(DATASET EXCERPTS Opens)
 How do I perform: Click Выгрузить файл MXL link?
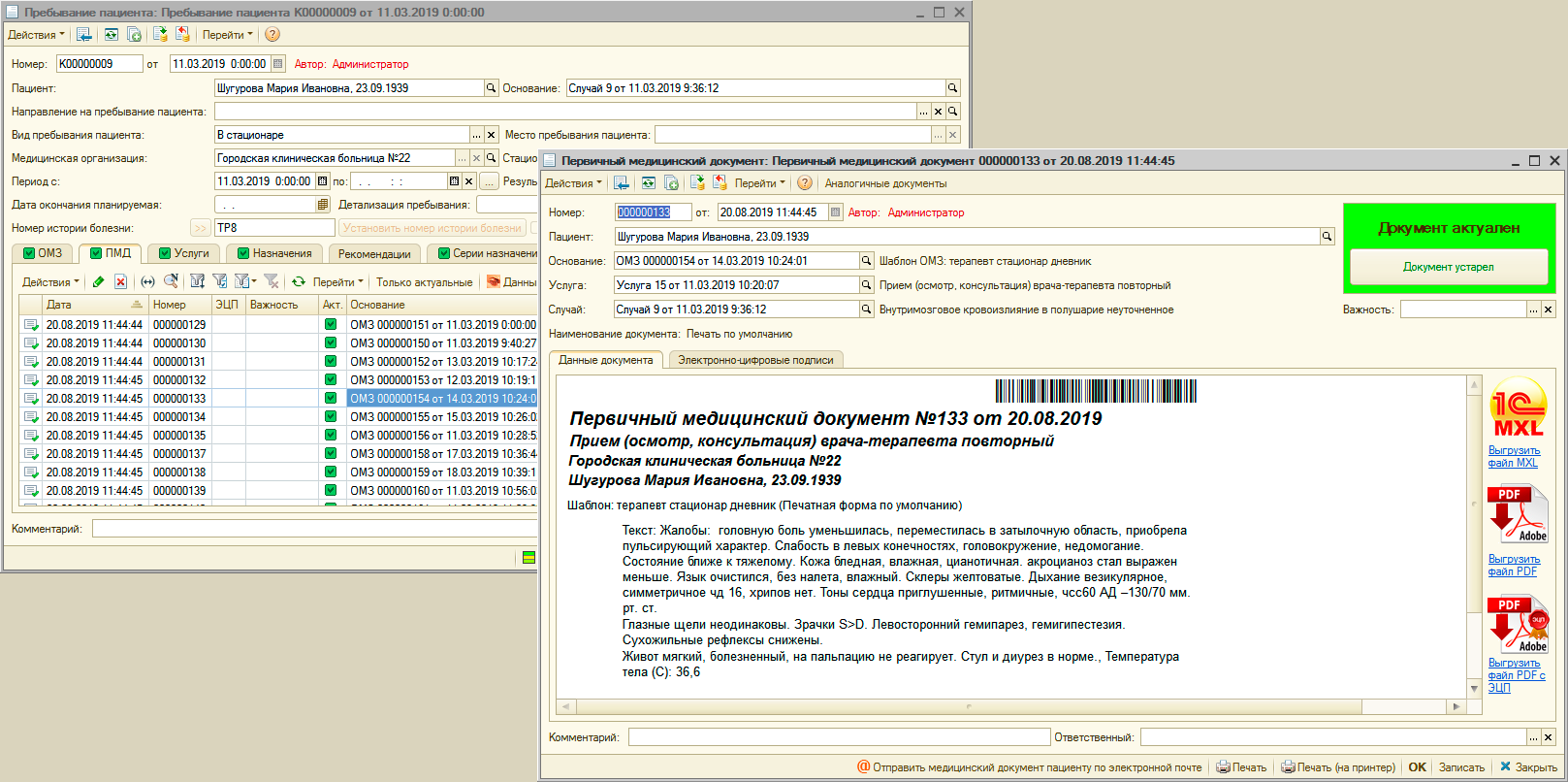tap(1514, 457)
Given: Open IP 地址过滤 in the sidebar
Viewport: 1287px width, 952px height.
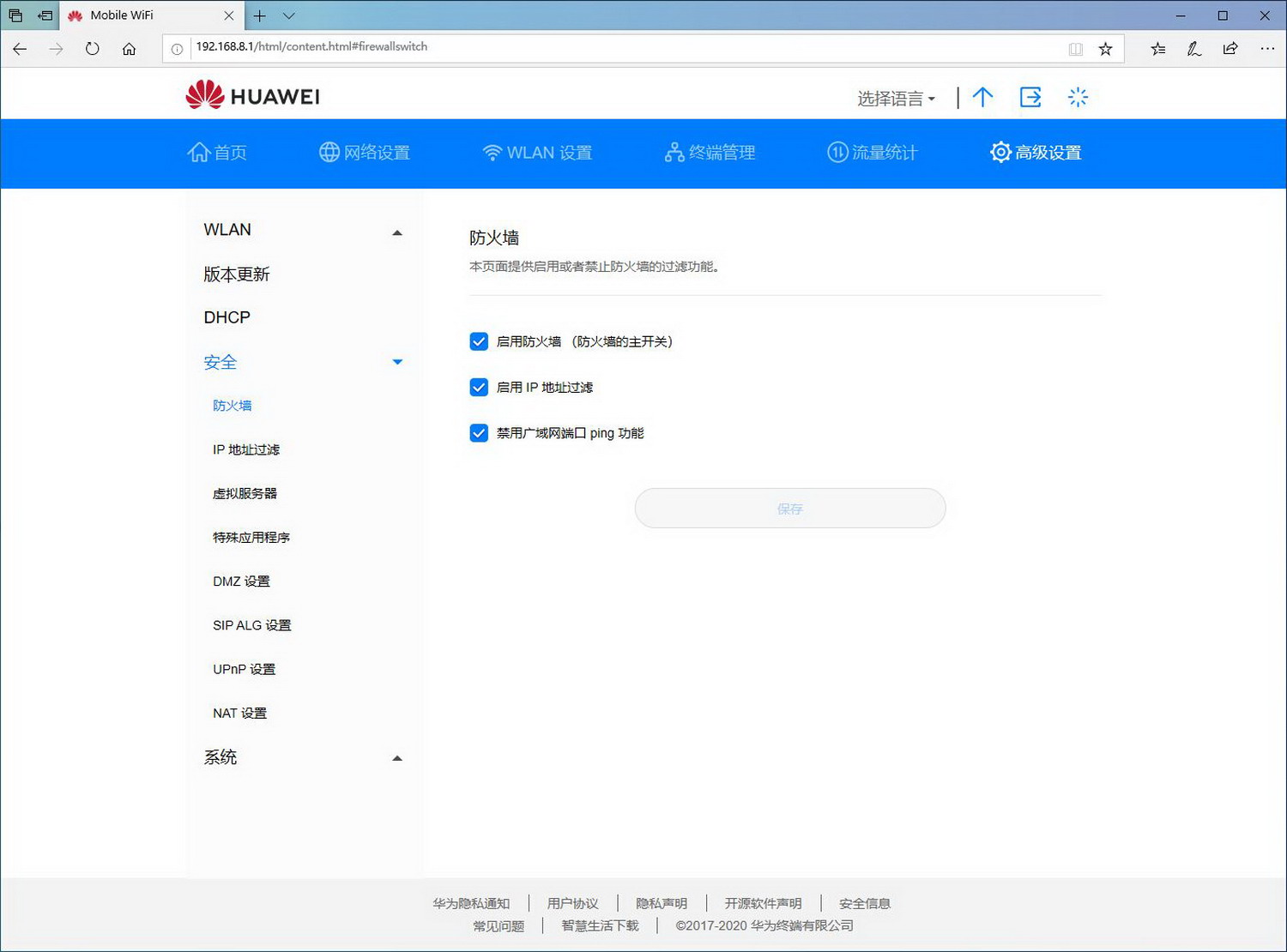Looking at the screenshot, I should 245,449.
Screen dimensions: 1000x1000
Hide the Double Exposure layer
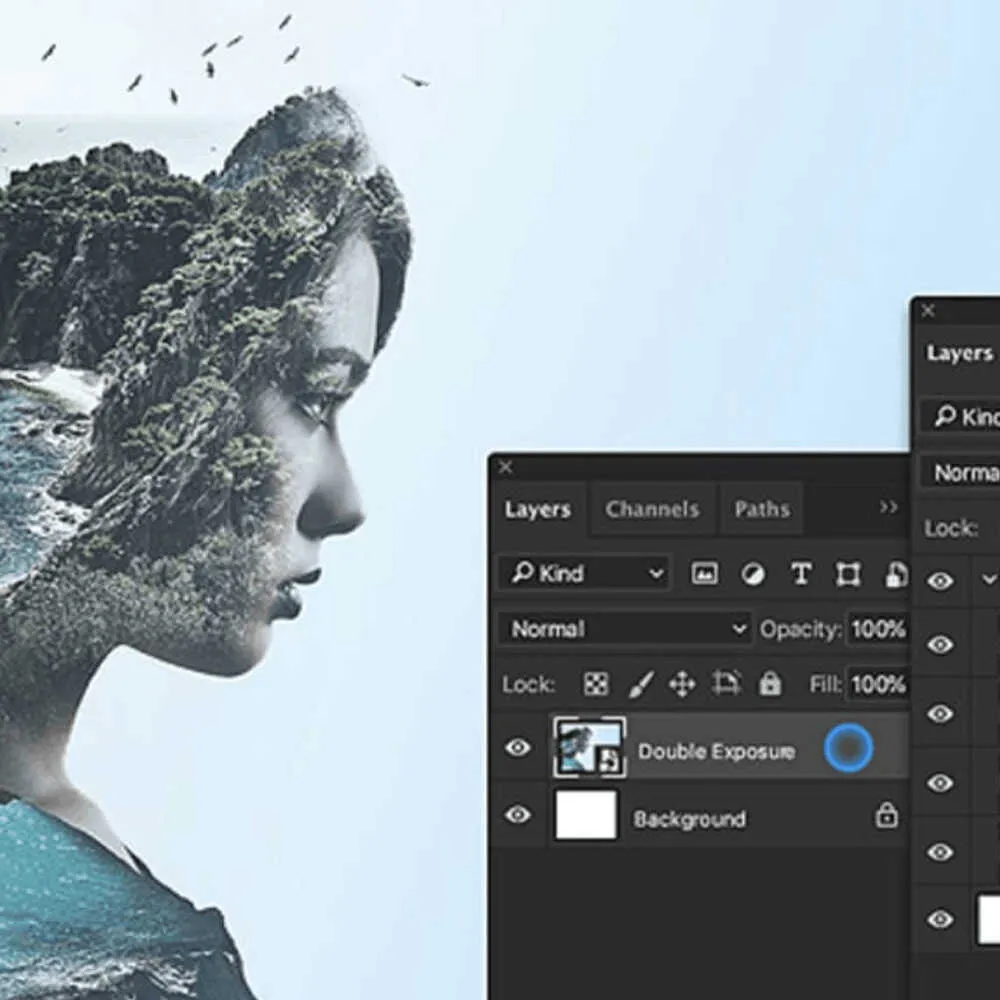tap(518, 748)
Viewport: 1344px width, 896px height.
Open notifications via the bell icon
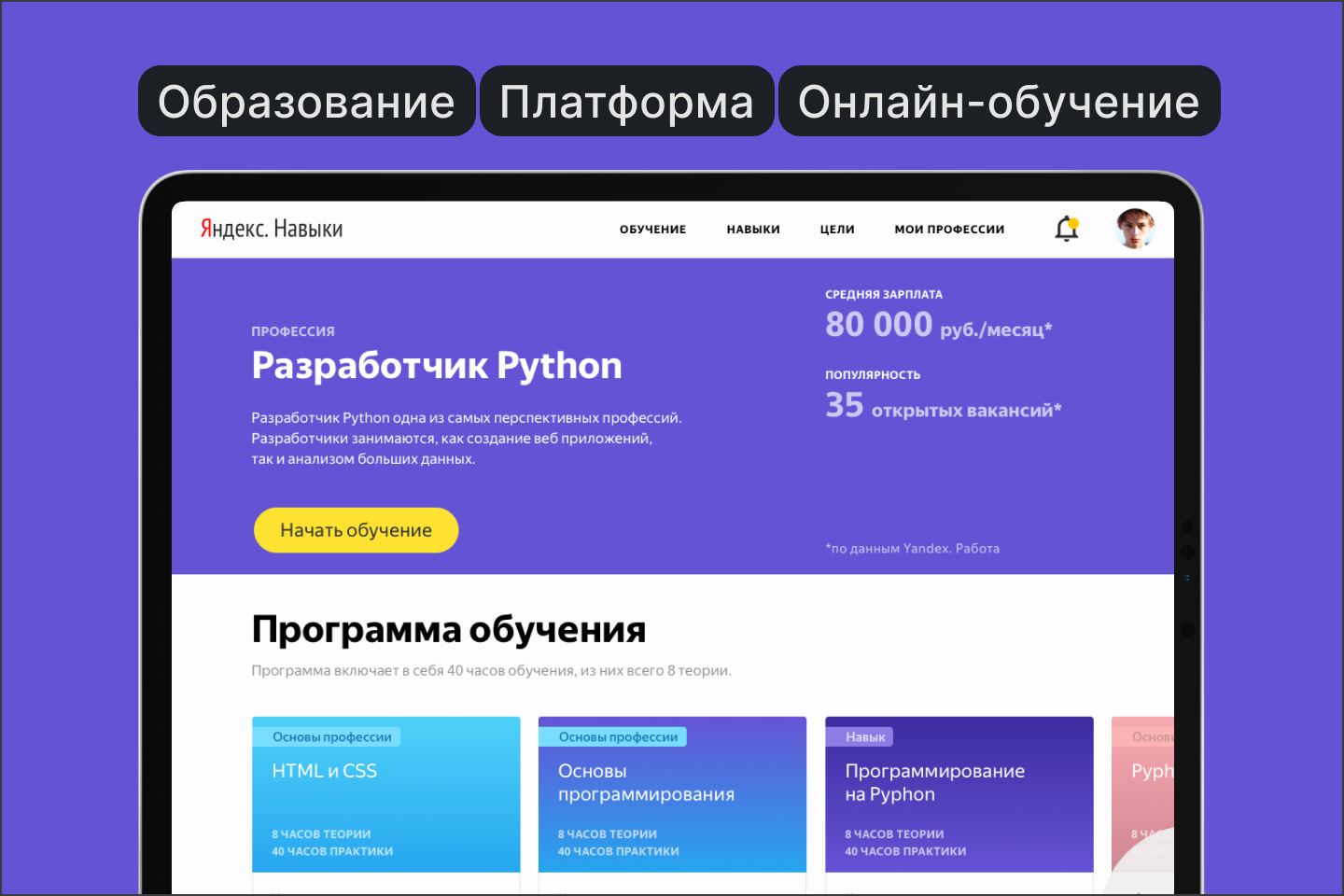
(DATASET EXCERPTS Closes)
• [PROBLEM TO WORK ON]: With the images excluded, all entries are to be given again exactly.

• [RESULT OF THE TASK]:
 How do I perform: Click Выгрузить файл MXL link?
tap(1514, 457)
Given: Open IP 地址过滤 in the sidebar
Viewport: 1287px width, 952px height.
Looking at the screenshot, I should 245,449.
Screen dimensions: 1000x1000
Hide the Double Exposure layer
tap(518, 748)
Viewport: 1344px width, 896px height.
Open notifications via the bell icon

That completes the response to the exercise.